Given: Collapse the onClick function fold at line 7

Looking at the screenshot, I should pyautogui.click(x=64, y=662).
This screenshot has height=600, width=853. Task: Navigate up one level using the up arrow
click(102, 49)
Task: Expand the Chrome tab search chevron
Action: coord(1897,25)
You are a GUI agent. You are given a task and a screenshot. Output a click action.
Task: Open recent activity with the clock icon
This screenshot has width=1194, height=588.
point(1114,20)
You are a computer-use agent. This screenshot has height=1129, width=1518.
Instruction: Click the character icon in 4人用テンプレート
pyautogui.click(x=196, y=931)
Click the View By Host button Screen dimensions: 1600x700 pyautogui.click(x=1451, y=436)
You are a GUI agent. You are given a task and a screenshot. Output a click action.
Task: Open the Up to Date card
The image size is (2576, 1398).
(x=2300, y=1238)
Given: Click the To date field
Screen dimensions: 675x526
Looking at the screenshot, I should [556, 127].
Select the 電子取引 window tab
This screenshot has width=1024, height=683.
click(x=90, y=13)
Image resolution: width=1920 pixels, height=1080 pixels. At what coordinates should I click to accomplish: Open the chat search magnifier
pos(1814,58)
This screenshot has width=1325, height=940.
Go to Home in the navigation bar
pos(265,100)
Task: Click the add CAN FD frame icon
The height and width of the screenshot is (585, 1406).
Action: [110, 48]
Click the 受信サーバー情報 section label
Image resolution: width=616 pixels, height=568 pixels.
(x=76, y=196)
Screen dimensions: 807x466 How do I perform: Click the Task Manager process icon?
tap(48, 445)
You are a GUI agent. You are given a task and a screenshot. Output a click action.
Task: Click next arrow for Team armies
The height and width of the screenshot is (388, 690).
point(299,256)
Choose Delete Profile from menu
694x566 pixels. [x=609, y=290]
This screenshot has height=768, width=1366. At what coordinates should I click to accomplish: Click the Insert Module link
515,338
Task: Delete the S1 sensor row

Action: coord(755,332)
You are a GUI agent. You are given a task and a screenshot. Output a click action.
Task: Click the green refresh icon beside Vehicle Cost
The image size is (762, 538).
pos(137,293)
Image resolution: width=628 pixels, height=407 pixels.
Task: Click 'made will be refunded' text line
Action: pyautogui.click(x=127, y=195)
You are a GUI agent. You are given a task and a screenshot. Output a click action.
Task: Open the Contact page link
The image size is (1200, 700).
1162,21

• [Challenge]: Copy out the lines of the items word for word, starting at the line that contains "This screenshot has width=1325, height=940." and ending at the final line of the items.

• [Exercise response]:
This screenshot has width=1325, height=940.
Go to Home in the navigation bar
pos(265,100)
Task: Click the add CAN FD frame icon
The height and width of the screenshot is (585, 1406).
Action: [110, 48]
Click the 受信サーバー情報 section label
Image resolution: width=616 pixels, height=568 pixels.
(x=76, y=196)
Screen dimensions: 807x466 How do I perform: Click the Task Manager process icon?
tap(48, 445)
You are a GUI agent. You are given a task and a screenshot. Output a click action.
Task: Click next arrow for Team armies
The height and width of the screenshot is (388, 690).
point(299,256)
Choose Delete Profile from menu
694x566 pixels. [x=609, y=290]
This screenshot has height=768, width=1366. At what coordinates should I click to accomplish: Click the Insert Module link
515,338
Task: Delete the S1 sensor row

Action: coord(755,332)
You are a GUI agent. You are given a task and a screenshot. Output a click action.
Task: Click the green refresh icon beside Vehicle Cost
The image size is (762, 538).
pos(137,293)
Image resolution: width=628 pixels, height=407 pixels.
Task: Click 'made will be refunded' text line
Action: pyautogui.click(x=127, y=195)
You are a GUI agent. You are given a task and a screenshot. Output a click action.
Task: Open the Contact page link
The image size is (1200, 700).
1162,21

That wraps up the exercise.